The minister said this was a momentous decision for India, but that the specifics of cooperation in the area had yet to be discussed.
Russia's satellite navigation system, called GLONASS, is operated for the Russian government by the Russian Space Forces.
Like the GPS system developed and launched by the U.S. military forces, the GLONASS constellation consists of 24 satellites, 21 in operation, and three backups on station.
According to the Russian news website MosNews.com, GLONASS orbits the Earth at an altitude of 19,100 km (slightly lower than that of the GPS satellites). Each satellite completes an orbit in approximately 11 hours, 15 minutes. The spacing of the satellites in orbit is arranged so that a minimum of five satellites are in view at any given time.
All the satellites were launched from Tyuratam in Kazakhstan.
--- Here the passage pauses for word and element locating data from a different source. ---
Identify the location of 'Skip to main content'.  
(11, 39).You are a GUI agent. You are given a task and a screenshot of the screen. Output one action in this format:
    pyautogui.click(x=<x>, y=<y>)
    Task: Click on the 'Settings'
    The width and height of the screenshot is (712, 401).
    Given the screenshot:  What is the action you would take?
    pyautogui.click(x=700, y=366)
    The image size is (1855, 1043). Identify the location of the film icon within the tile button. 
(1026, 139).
The first three test satellites were placed in orbit in October 1982 with the first operational satellites entering service in December 1983. The system was intended to be operational in 1991, but the constellation was not completed until December 1995.
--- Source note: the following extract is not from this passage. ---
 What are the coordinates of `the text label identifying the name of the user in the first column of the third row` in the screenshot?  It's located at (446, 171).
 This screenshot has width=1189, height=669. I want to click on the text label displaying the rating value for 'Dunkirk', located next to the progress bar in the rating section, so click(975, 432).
Due to the economic situation in Russia there were only eight satellites in operation in April 2002 rendering it almost useless as a navigation aid.
According to MosNews, eleven satellites were in operation by March 2004, after the economic situation in Russia had improved. Additionally, an advanced GLONASS satellite, the GLONASS-M, with an operational lifetime of seven years, has been developed. A 3-satellite block of this new version was launched on Dec. 26, 2004.
A further improved GLONASS-K satellite, with a reduced weight and an increased operational lifetime of 10-12 years, is due to enter service in 2008. Following a joint venture deal with the Indian government, which will launch two GLONASS-M satellites on its PSLV rockets, it is proposed to have the system fully operational again by 2008 with 18 satellites and by 2010 with all 24 satellites.